Tastemaking: Setting the Bar

Why the Hub's latest cocktail dens are tapping into outside expertise.

Tastemaking Setting the Bar

Photograph by Diana Levine

Weeks before the debut of Woodward at Boston’s Ames hotel, 13 staffers gathered at the bar, six glasses of gin before each one. They spent the next 90 minutes listening and sipping as a Plymouth Gin “brand ambassador” detailed the spirit’s history and demonstrated cocktail recipes, all under the watchful eye of consultant John Lermayer, a Miami bartender of national acclaim.

Call it familiarity training, product education, even drinking on the job. But geeking out on booze teaches a bar staff more than how to distinguish quality spirits from swill, says Lermayer, who is deployed by Ames’s parent company, the Morgans Hotel Group, to train employees at its growing roster of bars. Given the transient nature of the industry, he explains, the taste-and-learn process is crucial to keeping talent. “Give bartenders everything they need to know—how to taste the spirit, how to respect the spirit—and you’ll see dedication,” he says.

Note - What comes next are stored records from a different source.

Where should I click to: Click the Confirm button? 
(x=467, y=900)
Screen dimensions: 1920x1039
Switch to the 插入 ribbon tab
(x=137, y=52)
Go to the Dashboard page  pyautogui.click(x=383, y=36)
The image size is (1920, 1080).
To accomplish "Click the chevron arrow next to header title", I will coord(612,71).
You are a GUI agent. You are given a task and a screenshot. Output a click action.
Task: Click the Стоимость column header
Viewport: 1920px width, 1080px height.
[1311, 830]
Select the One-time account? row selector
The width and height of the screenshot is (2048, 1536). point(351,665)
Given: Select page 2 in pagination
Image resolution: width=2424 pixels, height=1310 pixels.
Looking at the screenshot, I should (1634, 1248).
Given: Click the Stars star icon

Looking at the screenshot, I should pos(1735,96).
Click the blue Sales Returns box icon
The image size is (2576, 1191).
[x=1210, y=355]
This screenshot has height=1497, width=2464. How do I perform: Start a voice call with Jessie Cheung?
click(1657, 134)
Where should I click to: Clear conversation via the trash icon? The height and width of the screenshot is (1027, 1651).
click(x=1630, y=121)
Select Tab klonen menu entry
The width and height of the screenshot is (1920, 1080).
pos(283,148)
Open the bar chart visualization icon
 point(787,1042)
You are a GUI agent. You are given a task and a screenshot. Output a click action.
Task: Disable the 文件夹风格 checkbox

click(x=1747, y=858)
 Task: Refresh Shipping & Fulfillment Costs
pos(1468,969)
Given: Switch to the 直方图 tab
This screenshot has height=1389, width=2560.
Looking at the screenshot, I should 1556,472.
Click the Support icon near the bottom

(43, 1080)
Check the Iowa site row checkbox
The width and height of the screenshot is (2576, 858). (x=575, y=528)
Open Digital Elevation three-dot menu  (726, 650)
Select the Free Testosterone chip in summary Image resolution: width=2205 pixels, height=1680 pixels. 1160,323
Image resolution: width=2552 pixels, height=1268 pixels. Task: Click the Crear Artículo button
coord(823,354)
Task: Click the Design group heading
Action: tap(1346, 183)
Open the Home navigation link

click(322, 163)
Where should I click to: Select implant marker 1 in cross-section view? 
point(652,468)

Overly earnest? Maybe. But in today’s fast-changing cocktail world, it’s not enough to mix a good Jack and Coke. Bartenders must also know what’s in a Sazerac and where their bitters come from. As a result, “mixology consulting,” during which everything from ice to uniforms gets scrutinized, is virtually mandatory for new watering holes. Experts have been shipped in to open the InterContinental and Nine Zero hotels; New York bar owner Sasha Petraske, known for Manhattan “speakeasies” like Milk and Honey and Little Branch, is consulting on the W Hotel nightspot Descent, set to open next month.

Not everyone takes it to Lermayer’s level, though. He even brought in bar-world luminaries like Dale “King Cocktail” DeGroff to lead staff seminars, which is like having Grammy winners sing TV jingles. “Empowering bartenders makes them better at everything,” Lermayer says. “They’ll never work the same way again.”